Ils disparurent rapidement au coin de la rue, sous les invectives du bourrelier et la pluie d’imprécations du garde champêtre qui, essoufflé au bout de quelques foulées et incapable d’aller plus loin, avait renoncé finalement à les poursuivre.
Les gamins ne craignaient pas vraiment Fritschi, ils redoutaient plutôt Laifa, l’autre garde–champêtre, qui les malmenait lorsqu’il les trouvaient traînant dans les rues, mais ils avaient rarement affaire à lui car il ne prenait son service que l’après–midi à l’heure de la sieste.
Avec Fritschi, il suffisait de fuir rapidement ; Laifa, lui, il les poursuivait à bicyclette jusqu’au seuil de la maison et les dénonçaient à leurs parents qui ne se faisaient pas prier pour leur administrer une raclée.
Dès que Fritshi fut parti, ils ressurgirent dans la rue à l’instant même où Belhat le bourrelier apparut devant la porte de son local. Coincés, ne sachant ou fuir, ils se décidèrent à l’affronter dans le vague espoir d’obtenir son pardon.
En tant que chef de bande et surtout poussé en avant par ses camarades, Smail parla en premier :
– Excuse–nous, oncle Belhat, comme Fritshi nous courait après, il ne nous était pas possible de voir le tas de crin que tu as entreposé à l’angle de la rue.
Ensuite, il montra du doigt la chaussée::
– Regardez ce que vous avez fait. J’ai maintenant du crin éparpillé partout dans la rue. Comment vais–je faire pour le ramasser ?
Le bourrelier exagérait. Il n’y avait pas tellement de crin dispersé : quelques petites touffes seulement gisaient, dispersées çà et là sur la chaussée. Toutefois, s’adressant au bourrelier, Omar proposa ingénument :
– Oncle Belhat, laisse-nous faire. Nous allons le ramasser nous même, et si tu as du crin à carder, nous sommes disposés à travailler pour nous faire pardonner…
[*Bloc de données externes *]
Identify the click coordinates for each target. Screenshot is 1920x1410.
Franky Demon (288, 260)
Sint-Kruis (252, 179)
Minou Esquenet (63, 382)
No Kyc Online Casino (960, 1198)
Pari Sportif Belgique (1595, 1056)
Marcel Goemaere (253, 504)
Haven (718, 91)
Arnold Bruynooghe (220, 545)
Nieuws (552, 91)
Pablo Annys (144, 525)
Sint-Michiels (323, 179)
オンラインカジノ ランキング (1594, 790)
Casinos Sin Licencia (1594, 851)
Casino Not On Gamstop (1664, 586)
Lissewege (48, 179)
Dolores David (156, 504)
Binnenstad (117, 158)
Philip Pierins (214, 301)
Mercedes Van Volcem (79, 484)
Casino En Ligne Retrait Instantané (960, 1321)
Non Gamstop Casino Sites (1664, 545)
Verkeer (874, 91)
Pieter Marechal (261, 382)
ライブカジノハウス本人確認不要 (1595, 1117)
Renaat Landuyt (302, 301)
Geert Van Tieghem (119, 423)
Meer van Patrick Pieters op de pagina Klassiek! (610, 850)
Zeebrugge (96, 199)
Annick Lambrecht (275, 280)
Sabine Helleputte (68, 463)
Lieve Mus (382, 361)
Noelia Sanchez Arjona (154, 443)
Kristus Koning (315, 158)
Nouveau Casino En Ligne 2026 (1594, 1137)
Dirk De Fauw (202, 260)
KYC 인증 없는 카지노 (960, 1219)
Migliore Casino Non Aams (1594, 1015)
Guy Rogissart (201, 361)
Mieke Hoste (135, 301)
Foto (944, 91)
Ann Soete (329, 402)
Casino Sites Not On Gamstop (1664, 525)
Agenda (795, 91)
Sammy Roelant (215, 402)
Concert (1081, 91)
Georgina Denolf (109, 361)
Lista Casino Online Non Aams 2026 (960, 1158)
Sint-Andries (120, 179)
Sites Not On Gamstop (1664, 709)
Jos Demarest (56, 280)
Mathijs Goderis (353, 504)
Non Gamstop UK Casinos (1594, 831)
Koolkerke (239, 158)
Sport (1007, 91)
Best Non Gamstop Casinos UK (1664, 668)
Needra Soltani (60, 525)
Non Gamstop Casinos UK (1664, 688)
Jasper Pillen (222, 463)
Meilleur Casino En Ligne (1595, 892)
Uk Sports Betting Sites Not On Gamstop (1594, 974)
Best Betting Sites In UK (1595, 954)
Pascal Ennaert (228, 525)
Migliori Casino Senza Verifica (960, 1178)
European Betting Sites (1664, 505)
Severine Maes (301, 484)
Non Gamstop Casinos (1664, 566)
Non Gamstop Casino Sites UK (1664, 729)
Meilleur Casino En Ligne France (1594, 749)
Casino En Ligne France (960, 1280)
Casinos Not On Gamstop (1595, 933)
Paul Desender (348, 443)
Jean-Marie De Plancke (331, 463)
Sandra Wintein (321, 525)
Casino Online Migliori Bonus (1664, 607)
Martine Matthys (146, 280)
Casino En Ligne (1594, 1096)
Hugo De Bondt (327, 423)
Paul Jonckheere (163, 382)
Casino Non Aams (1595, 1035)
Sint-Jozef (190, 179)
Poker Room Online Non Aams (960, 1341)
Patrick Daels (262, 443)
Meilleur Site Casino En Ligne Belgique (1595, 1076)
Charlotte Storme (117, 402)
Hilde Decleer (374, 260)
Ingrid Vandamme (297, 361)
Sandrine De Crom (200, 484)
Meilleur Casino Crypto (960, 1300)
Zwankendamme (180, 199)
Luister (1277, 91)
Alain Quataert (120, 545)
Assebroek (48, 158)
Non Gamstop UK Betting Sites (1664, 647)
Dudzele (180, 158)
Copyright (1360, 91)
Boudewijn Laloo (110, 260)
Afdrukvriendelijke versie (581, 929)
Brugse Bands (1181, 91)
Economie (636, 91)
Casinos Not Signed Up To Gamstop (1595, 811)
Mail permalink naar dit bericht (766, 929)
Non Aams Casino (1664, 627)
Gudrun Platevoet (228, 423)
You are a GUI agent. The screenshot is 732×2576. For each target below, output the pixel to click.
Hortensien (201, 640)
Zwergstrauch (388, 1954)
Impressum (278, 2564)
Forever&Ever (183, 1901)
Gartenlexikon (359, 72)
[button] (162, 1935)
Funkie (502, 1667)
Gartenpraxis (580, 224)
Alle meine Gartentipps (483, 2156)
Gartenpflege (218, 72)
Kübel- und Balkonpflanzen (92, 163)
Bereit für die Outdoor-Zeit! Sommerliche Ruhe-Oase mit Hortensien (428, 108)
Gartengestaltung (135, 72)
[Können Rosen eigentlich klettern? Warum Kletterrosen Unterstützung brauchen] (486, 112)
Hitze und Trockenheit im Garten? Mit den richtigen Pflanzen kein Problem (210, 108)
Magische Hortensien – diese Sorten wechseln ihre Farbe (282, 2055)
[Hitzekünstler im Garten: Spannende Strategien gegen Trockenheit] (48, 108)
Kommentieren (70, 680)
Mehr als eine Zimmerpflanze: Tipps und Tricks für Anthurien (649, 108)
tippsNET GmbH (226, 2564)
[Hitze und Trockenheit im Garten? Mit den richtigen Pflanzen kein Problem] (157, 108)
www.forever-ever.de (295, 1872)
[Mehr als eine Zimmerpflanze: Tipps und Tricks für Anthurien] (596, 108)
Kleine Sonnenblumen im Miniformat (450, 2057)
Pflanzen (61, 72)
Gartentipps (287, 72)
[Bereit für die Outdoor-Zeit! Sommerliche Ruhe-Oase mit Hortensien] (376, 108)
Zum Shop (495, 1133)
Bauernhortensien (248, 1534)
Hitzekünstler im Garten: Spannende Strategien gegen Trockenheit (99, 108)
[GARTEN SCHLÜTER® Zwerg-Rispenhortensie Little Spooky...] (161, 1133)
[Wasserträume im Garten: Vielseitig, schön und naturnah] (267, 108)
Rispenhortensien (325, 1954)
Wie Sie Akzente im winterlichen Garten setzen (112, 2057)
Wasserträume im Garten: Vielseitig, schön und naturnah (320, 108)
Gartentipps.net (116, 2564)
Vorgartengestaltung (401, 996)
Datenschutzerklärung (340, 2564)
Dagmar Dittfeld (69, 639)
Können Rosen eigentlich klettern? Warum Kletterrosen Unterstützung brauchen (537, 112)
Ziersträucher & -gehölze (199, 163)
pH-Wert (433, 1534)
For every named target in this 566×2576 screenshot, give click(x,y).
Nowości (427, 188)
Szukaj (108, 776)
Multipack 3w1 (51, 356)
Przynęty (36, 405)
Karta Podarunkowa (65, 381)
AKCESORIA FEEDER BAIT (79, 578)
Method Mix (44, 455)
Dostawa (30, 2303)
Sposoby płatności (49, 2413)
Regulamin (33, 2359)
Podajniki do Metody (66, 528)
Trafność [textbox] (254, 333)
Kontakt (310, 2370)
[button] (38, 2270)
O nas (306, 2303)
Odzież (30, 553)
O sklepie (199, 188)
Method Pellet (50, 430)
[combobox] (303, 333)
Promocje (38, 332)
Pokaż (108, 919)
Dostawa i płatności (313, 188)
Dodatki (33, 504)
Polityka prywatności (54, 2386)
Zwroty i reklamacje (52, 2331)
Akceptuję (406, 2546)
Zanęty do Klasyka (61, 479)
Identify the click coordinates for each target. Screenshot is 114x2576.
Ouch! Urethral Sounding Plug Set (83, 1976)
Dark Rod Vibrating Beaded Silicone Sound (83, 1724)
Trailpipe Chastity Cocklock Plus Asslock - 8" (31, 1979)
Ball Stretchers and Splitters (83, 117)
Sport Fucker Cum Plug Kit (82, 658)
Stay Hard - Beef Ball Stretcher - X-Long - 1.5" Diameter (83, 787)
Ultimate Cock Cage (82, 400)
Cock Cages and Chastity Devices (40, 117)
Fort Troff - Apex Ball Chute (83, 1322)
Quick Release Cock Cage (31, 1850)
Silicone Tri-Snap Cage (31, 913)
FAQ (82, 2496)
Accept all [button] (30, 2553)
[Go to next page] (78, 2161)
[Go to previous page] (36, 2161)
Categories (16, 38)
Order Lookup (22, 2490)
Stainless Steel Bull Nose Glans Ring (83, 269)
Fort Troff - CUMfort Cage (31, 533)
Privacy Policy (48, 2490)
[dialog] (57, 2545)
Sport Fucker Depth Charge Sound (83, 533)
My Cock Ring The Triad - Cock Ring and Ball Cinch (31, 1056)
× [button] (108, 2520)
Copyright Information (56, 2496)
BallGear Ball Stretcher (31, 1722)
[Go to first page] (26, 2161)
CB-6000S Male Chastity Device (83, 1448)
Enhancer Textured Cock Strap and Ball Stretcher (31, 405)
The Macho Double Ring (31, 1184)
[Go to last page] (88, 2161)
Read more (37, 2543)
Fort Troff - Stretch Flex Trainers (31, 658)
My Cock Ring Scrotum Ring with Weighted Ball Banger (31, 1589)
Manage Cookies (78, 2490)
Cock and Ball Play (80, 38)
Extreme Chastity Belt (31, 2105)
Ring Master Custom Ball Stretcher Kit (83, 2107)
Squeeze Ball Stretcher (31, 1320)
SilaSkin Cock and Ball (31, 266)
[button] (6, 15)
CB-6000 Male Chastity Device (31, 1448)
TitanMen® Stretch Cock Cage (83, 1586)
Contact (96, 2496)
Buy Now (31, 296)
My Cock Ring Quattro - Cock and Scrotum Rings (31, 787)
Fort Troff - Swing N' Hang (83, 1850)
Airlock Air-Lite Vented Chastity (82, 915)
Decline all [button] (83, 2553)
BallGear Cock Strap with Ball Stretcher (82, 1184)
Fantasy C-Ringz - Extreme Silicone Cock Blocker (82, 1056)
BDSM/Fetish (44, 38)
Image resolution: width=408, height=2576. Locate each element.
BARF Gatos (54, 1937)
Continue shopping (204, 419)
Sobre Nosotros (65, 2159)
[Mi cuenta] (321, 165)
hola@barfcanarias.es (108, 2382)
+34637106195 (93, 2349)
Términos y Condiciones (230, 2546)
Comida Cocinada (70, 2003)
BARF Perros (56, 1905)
Smail manqua d’étouffer son cousin par le violent coup de coude qu’il lui donna à l’estomac pour le faire taire. Il marmonna entre ses dents :
– Qu’est–ce qui t’a pris de lui offrir de travailler pour ces quelques malheureux brins répandus par terre ?
Mais Belhat ne les écoutait même pas. Il franchit le seuil de son local avant d’ajouter :
– Je n’ai pas besoin de votre aide et ne recommencez pas. Mais si vous voulez travailler quand même, retroussez vos manches et suivez–moi, j’ai du boulot pour vous.
En s‘éloignant, et comme pour vaincre l’hésitation des bambins, il fit tinter malicieusement l’argent dans sa poche de gilet et dit :
– N’ayez crainte, je vous paierai.
Puisqu’il était question de payer, les enfants ne se firent pas prier deux fois et lui demandèrent aussitôt ce qu’il attendait d’eux.
Souvent, quand ils n’avaient pas le sou, ils venaient rôder près du bourrelier et de son voisin le ferblantier qui les faisaient travailler pour quelques centimes, l’un pour carder le crin végétal qui servait à garnir indifféremment les matelas et les selles, l’autre pour actionner le soufflet de la petite forge.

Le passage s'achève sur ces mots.